_Records drawn from a dataset:_
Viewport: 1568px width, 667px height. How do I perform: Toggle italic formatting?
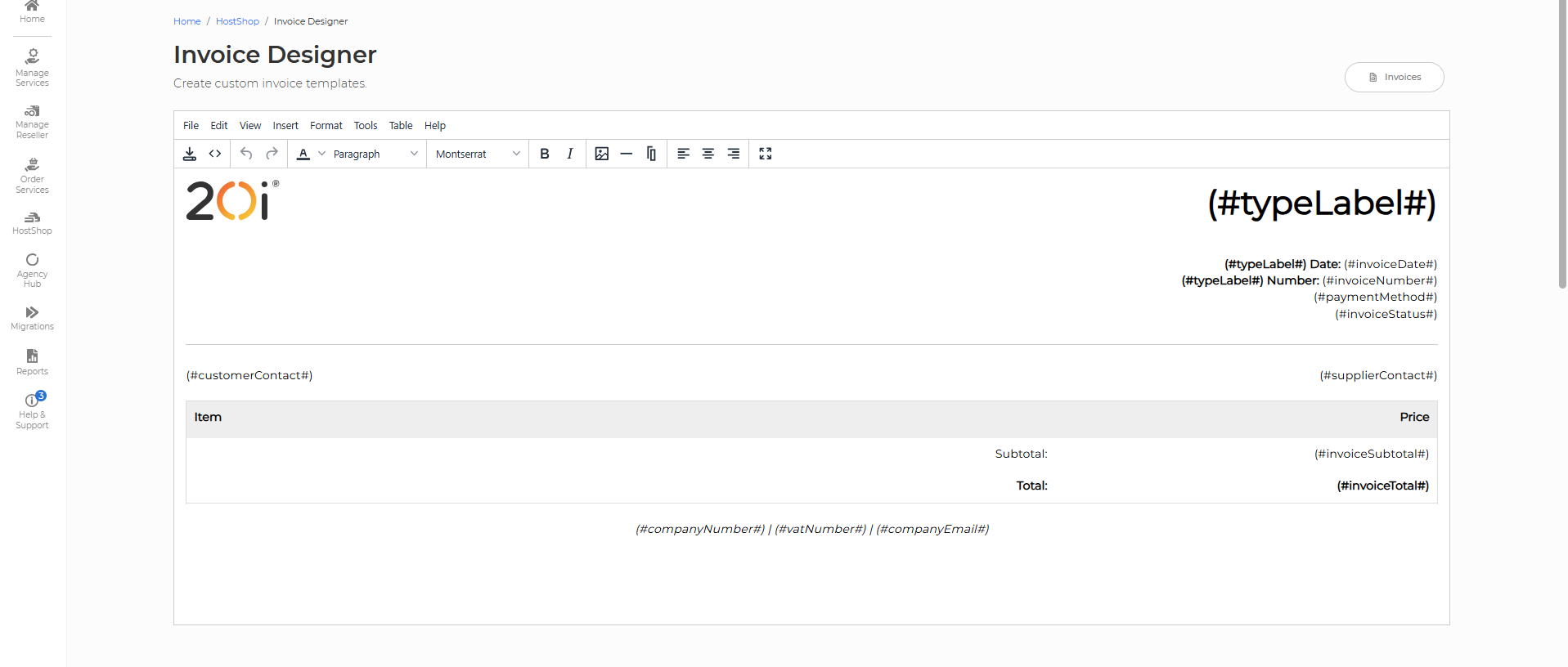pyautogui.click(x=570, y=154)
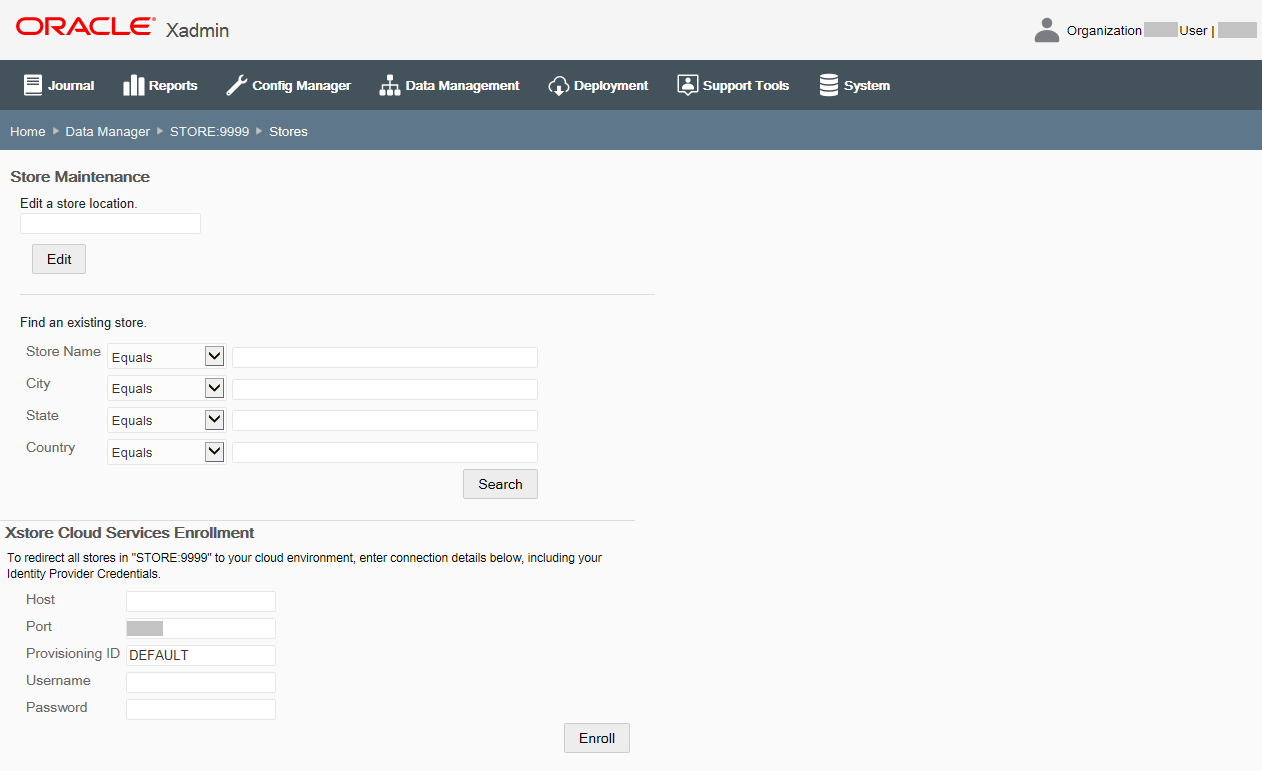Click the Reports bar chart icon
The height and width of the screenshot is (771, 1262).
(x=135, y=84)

_How to complete this task:_ With images omitted, retype the data word for word.

_Written response:_
Viewport: 1568px width, 667px height. How do I perform: Toggle italic formatting?
pyautogui.click(x=570, y=154)
Click the Reports bar chart icon
The height and width of the screenshot is (771, 1262).
(x=135, y=84)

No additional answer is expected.